Over time I figured out a way of managing that was more empathetic – thank you, coaching courses. But I still struggled to reconcile my work and personal selves.
When I started working in Canada, the company I was with at the time expressed a desire for me to try and become an influencer of sorts in the customer experience realm. So I went with it. I had a lot of experience in CX, and I was opinionated. I was able to get fired up about it, and I did pretty well to get noticed around the internet for my thoughts on the topic.
But becoming a “thought leader” sucks. You have to hustle, so much, and so publicly. You accept awards given to you by random marketing teams for no other reason than they want traffic to their site off the back of your expertise, and you still accept them and retweet them. You have to interact constantly on Twitter (which is a cesspool, and which I have long since deleted). My work self was stuck in a continuous, long process of beating my own drum and amplifying even the tiniest recognition.
In the meantime, my personal self was exhausted. I withdrew from almost all personal social media because I was struggling to reconcile what I was doing professionally with the feeling that social media, on the whole, is not really a good force in the world. I was also missing my friends back in the UK terribly, and I needed to get some separation from personal social media to keep me from endlessly scrolling their posts, thinking about what I was missing out on.

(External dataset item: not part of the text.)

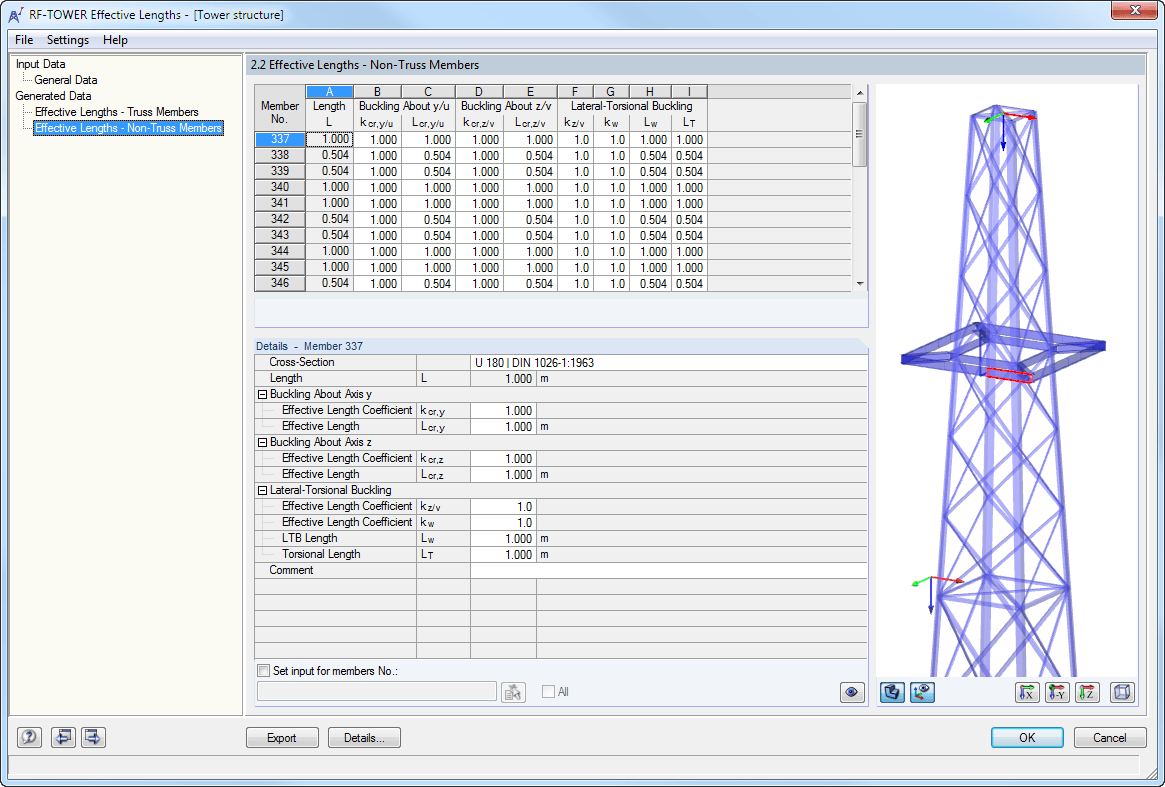
Task: Collapse the 'Lateral-Torsional Buckling' section
Action: tap(262, 490)
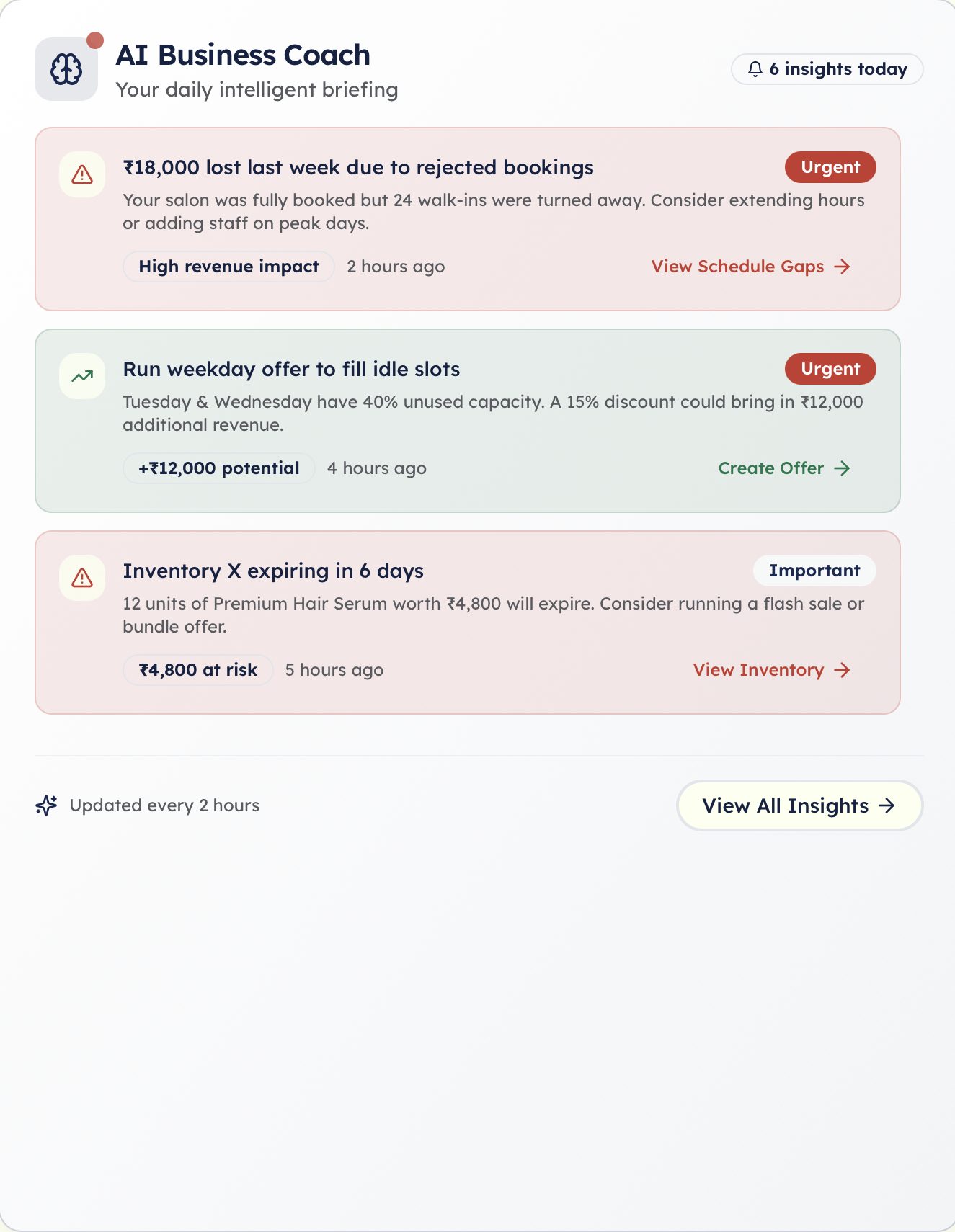Click the View All Insights button
The image size is (955, 1232).
pos(799,805)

Historically, I’ve always done a lot of personal writing, which I find really cathartic. I wrote heaps of poetry, songs, blogs. I was one of those kids that had a LiveJournal, and a DeadJournal, and I spent hours putting together posts for those. But over time, the public posting of my personal writing dwindled, and then ground to a halt, as I struggled with feeling like I was already putting too much of myself out into the world in my day job. I still wrote – but for an audience of myself, in the notes app of my phone.

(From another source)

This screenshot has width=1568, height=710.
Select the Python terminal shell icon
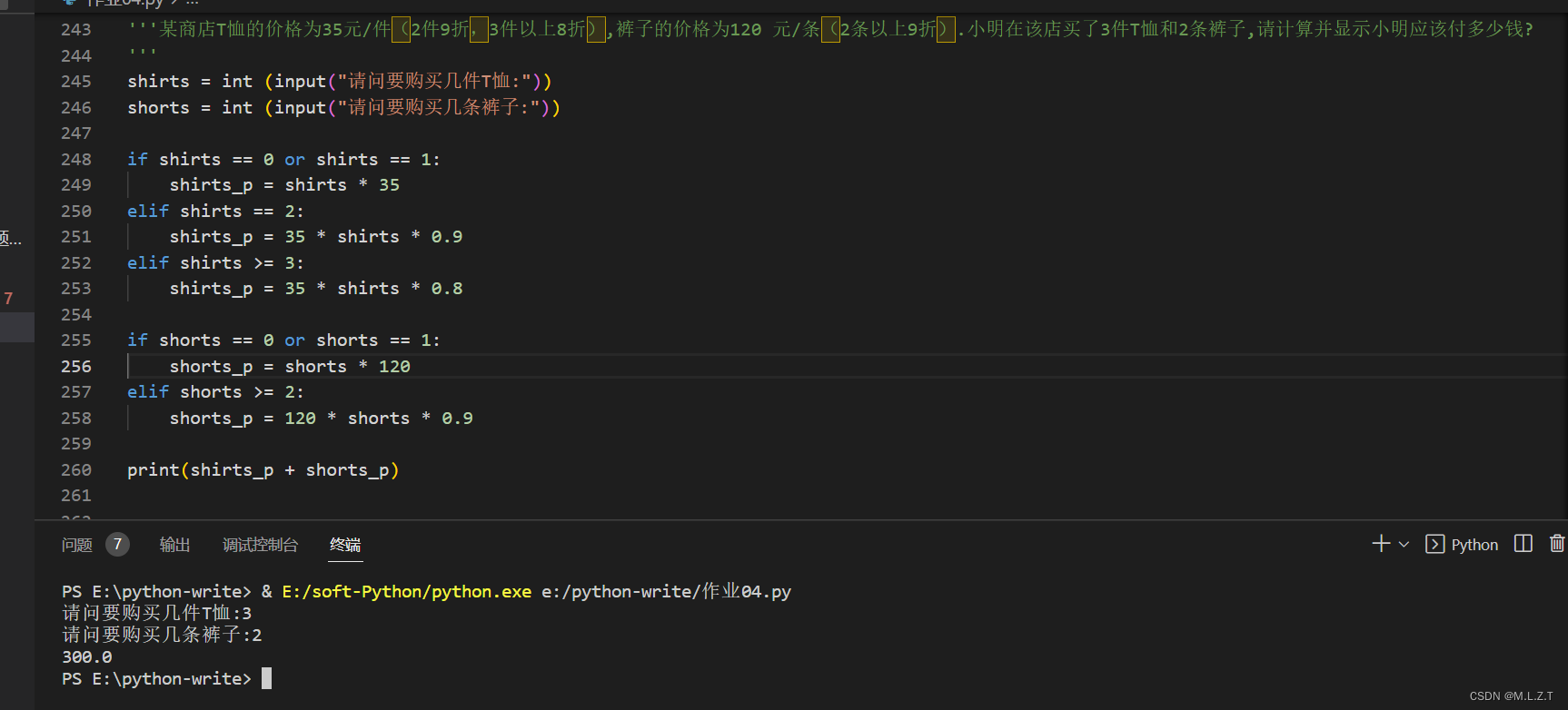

Work-wise, thankfully I’ve got to a place that feels a lot better. I’m working in a role that is nothing whatsoever to do with personal promotion, where success comes from the quality of the work that I do, not how much I shout about it. I’m not having to write endless blogs and whitepapers and tweets that leave me feeling like I don’t have energy for my own writing.

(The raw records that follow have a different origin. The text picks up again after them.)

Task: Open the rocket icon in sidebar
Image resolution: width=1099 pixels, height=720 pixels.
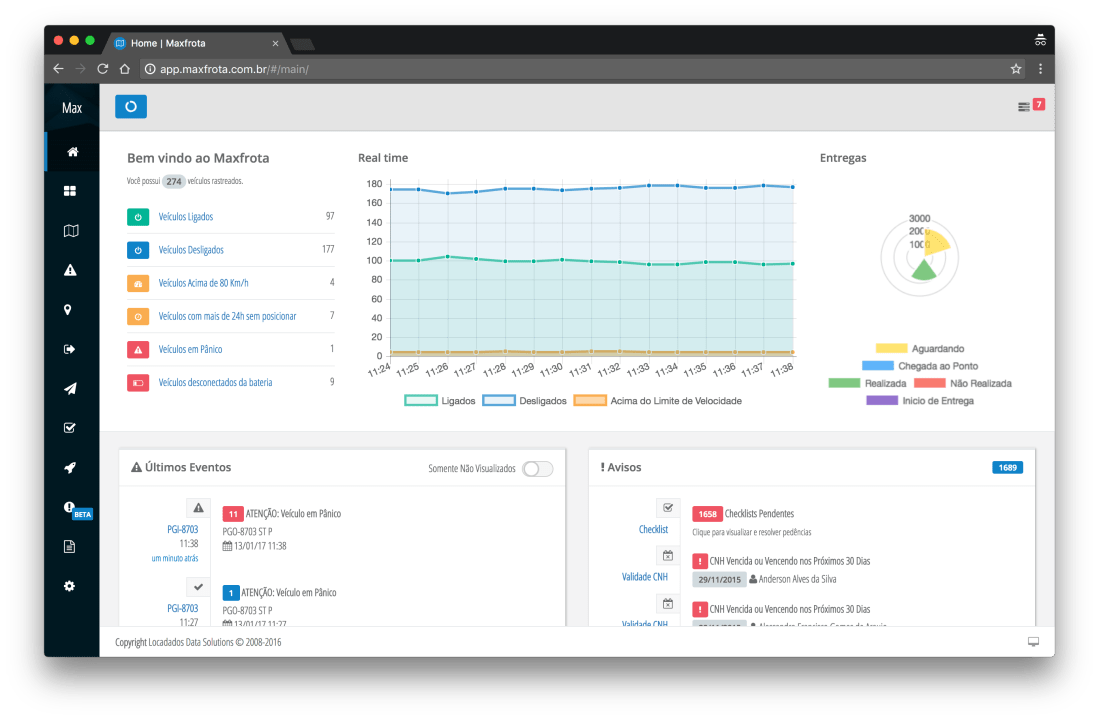Action: (x=70, y=468)
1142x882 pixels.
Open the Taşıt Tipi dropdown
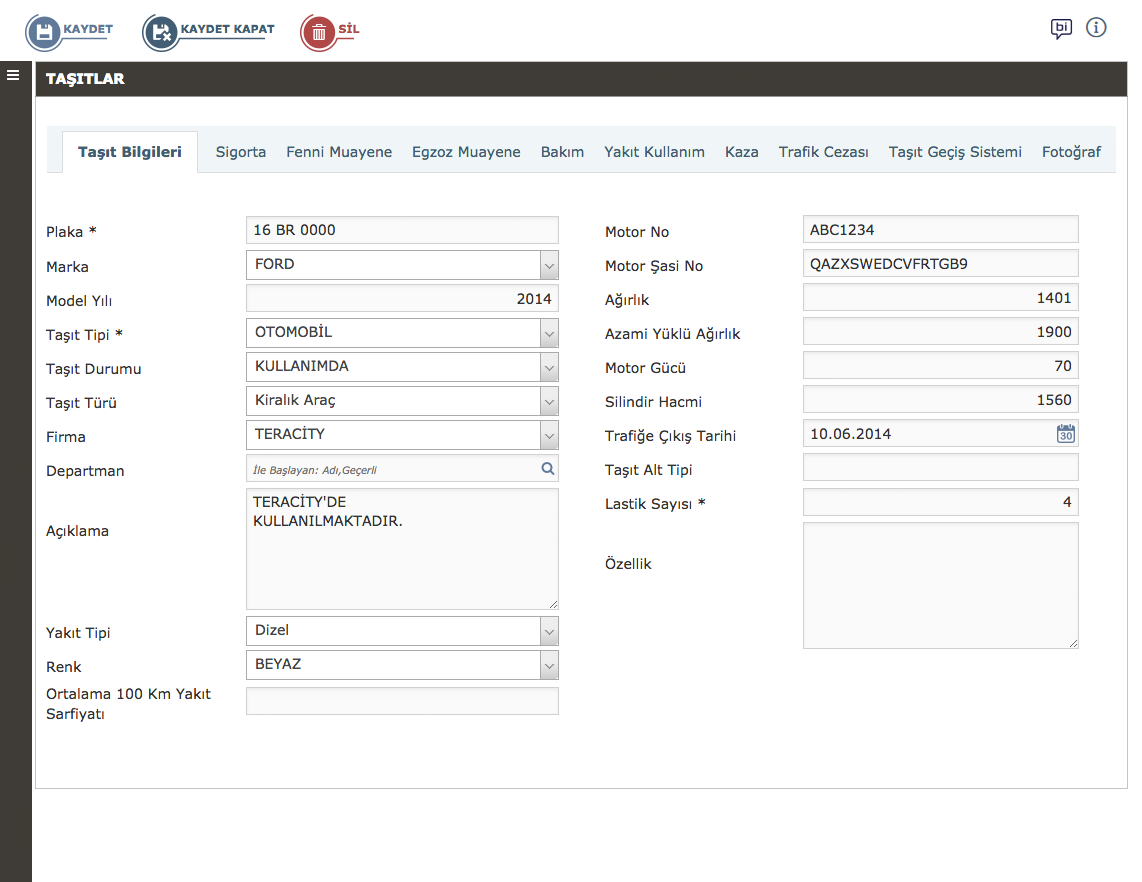pos(548,333)
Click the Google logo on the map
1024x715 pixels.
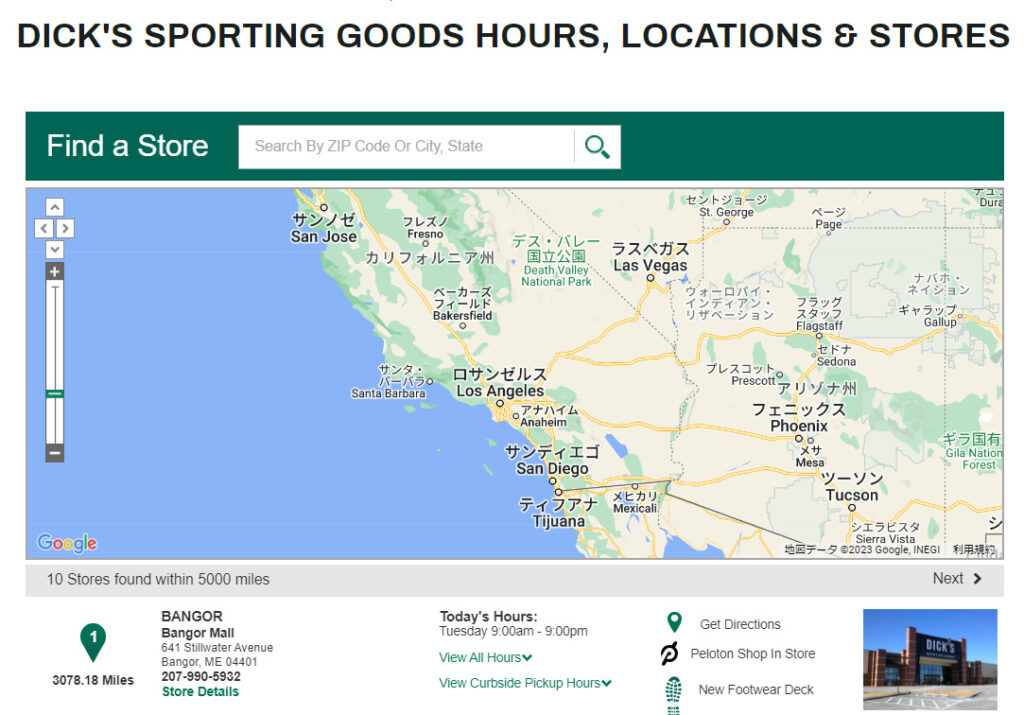pos(67,543)
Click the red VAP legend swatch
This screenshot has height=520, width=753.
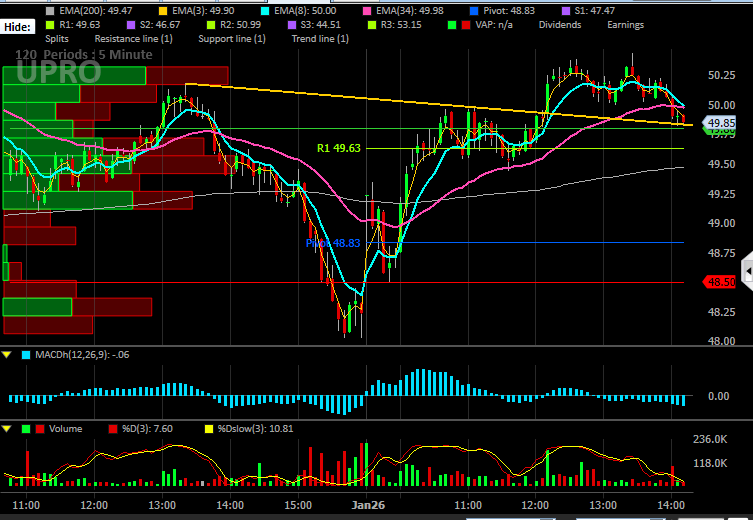click(466, 25)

Getting some distance from the pandemic, having the support of the best partner in the world, and making some really good new friends here in Canada has also made me more thoughtful about who I am. My partner and friends have been so amazing in recognizing and encouraging my creativity, and that’s causing me to value that creativity in new ways. I’m deeply thankful that having great people around me is helping me to better appreciate that writing and art are really important to me, and I’m quite good at them too.
I’m understanding too that I tend to express myself a lot better in the written word than I do in speech. I’m usually the quieter person in the room and I generally prefer to hear other people’s stories than to tell my own. So I’m feeling now that sharing my writing more often is probably a great way to feel more heard, and offer more opportunities for people to get to know me, if they wish.
So it seemed time that I start using my namesake blog in ways that serve me better. The journey I want to take from here I hope will allow me to develop new synergies across both my personal and work lives, and help me to live more authentically. I want to be able to write about whatever I want in a way that hopefully shows more of who I am. I want to be more true to all the different facets of myself.
I hope that I’m one of many people who are starting to recognize that compartmentalizing our personal and work lives isn’t necessary, or particularly healthy, in the world we live in today. And that there’s no shame in expressing yourself. I’d love to hear from anyone else who’s feeling the same. Thanks for reading.